▸ **What is expected**
Among the records below, find the line with "The image size is (516, 286)." and the line with "You are a GUI". Set down both and every line between, exactly and with no pictures, but nothing else.

╭─ Material provided

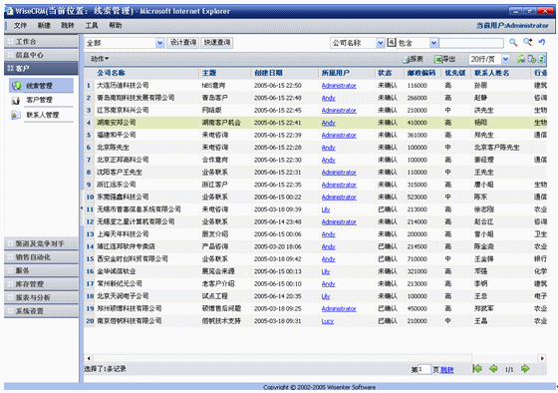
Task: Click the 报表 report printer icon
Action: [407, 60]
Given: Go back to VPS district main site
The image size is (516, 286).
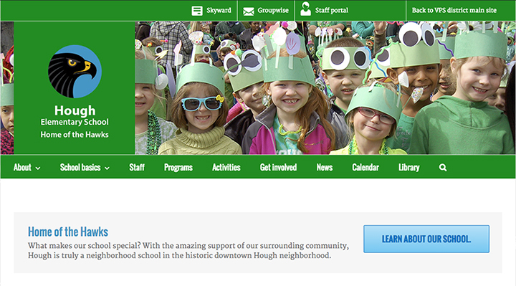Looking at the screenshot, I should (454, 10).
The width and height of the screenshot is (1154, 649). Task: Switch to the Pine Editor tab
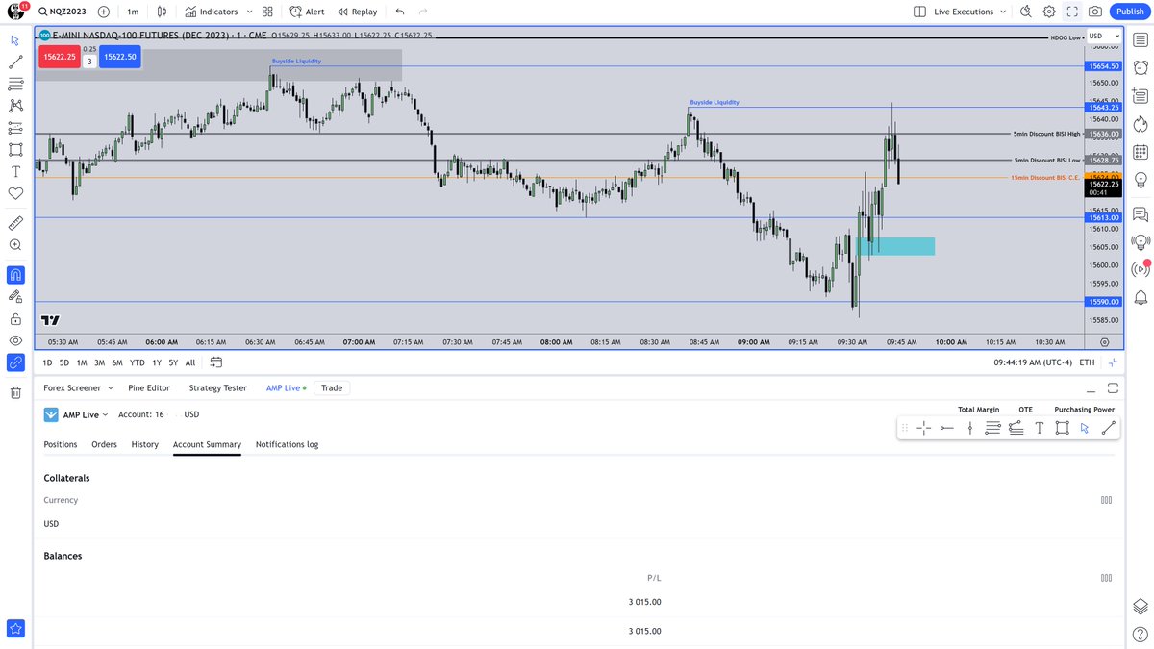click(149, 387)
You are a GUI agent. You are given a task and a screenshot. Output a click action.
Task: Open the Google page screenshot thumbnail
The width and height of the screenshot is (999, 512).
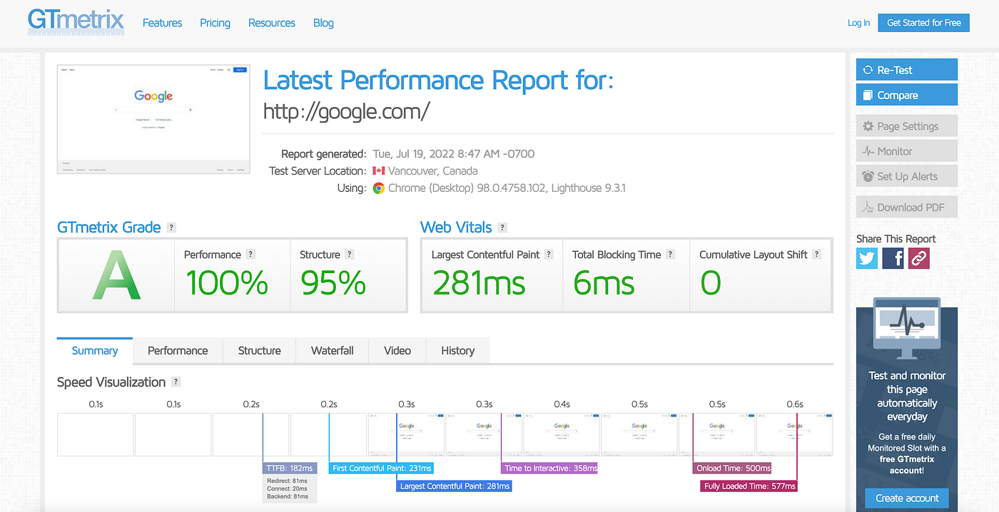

╰─

▸ **Expected answer**
The image size is (516, 286).
Looking at the screenshot, I should (454, 10).
The width and height of the screenshot is (1154, 649). Task: Switch to the Pine Editor tab
click(149, 387)
You are a GUI agent. You are given a task and a screenshot. Output a click action.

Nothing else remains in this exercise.